By the beginning of 1938 Bennett was receiving phoned and mailed threats. His daughter Gertrude abruptly disappeared; the most recent prior threat had been "particularly nasty in its implications". A search run by federal agents was launched and abandoned once it was discovered she had eloped to Florida.

Upon the 1943 death of company president Edsel Ford, the founder's overshadowed son, Bennett was Henry Ford's choice to succeed Edsel. However, Edsel Ford's widow blamed Bennett for her husband's early death and effectively vetoed the appointment. Instead, Henry Ford appointed Bennett to the Ford Motor Company board of directors. After some attempted shenanigans with Henry Ford's will which would have given Bennett control over the company, the Ford women stepped in and demanded Bennett's ouster. In September 1945, Henry Ford II was summoned to Ford's estate and informed that he would be the new president of Ford Motor Company. As his first act, Henry Ford II, then 28, had John Bugas hand Bennett his walking papers (after which Bennett and Bugas drew pistols on each other). Bennett told the younger Ford, "You're taking over a billion-dollar company that you haven't contributed a thing to." That afternoon, on September 21, 1945, Bennett departed, ending his 30-year career with the Ford Motor Company.
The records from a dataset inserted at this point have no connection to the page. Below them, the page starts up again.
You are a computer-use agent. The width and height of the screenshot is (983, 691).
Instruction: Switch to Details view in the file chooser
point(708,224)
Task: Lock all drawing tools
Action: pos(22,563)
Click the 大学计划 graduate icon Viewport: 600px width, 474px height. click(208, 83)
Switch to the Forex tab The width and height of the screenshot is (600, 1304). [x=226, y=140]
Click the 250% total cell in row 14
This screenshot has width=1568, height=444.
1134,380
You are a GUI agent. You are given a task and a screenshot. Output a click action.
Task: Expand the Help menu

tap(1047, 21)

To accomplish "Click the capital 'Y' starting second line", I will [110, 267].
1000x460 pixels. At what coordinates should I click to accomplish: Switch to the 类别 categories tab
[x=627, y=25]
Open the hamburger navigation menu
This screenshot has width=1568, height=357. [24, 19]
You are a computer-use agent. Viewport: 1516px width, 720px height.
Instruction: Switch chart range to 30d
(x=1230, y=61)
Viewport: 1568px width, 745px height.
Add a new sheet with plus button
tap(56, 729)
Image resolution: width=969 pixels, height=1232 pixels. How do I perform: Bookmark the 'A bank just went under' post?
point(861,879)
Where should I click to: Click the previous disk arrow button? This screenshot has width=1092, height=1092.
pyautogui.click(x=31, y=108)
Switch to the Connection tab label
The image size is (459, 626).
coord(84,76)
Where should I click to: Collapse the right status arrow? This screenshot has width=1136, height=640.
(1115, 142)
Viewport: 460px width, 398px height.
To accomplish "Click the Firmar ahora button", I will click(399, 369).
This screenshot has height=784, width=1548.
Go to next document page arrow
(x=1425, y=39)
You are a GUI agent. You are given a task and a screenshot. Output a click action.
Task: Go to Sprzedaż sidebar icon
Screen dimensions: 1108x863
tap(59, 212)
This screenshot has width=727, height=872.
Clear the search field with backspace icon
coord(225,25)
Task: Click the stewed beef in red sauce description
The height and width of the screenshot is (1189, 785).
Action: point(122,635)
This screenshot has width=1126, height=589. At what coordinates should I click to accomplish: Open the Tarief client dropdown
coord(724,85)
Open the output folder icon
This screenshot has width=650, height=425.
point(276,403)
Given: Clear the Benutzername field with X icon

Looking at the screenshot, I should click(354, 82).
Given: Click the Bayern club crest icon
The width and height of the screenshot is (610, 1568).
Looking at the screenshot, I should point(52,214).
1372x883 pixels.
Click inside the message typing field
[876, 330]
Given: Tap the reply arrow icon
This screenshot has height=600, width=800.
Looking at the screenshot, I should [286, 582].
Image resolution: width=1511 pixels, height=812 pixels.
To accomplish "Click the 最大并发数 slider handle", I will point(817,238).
The ruthless Bennett era was finally over. Afterward, Henry Ford II went to Ford to tell him of his first executive decision: "I went to him (Henry Ford) with my guard up. I was sure he was going to blow my head off." Ford quite nonchalantly said, "Well, now Harry is back on the streets where he started."

== Residences ==
===Bennett's Pagoda Boathouse===
The Ford Pagoda House / Harry Bennett Boathouse on Grosse Ile, Michigan is probably the best known of Bennett's residences and has been a Great Lakes landmark since its construction in the 1930s. Curious boaters, motorists and tour buses stop and admire the architecture and its massive size, literally rising out of the water. It was designed by an architect named Angelotti and built by the Ford Motor Company. Some history: When it became too dangerous for Henry Ford's "right-hand man" Harry Bennett to live in Dearborn, the Fords moved Bennett and his family to this Island Residence. So cautious was Bennett that he was known to forego leaving by the front door, instead taking one of the yachts, or the tunnel under West River Rd to a car waiting near the stables to get him to the Rouge plant in Dearborn. The upper level with its arched bridge, tile roof and wraparound decks features three bedroom suites, bathrooms and kitchen done in Venetian glass, laundry, second kitchen and cedar closets. In the servants' hallway, Ford artists executed "cut-plaster" and faux-finish walls, gold leaf dragons, lotus, fish and a mahogany-paneled library and fireplace with secret panels. The lower level is surrounded by a half acre of parking and features a hidden circular stairway down to indoor 60’ & 80’ boat wells, servants' quarters and a wine cellar with mahogany bar, which leads to the tunnel under West River Road.

===Bennett's lodge===
Bennett had a lodge built for him in Freeman Township, Michigan, on Lost Lake. The house is constructed of brick and concrete block with concrete siding fashioned to resemble a log cabin. It had wooden floors and wall paneling, a 128-foot (39 m) long porch, and a stone fireplace. Chairs and sofas for the house were custom made by the finest craftsmen and upholstered using the highest grade of leather that Ford acquired for use in their most luxurious automobiles of the era.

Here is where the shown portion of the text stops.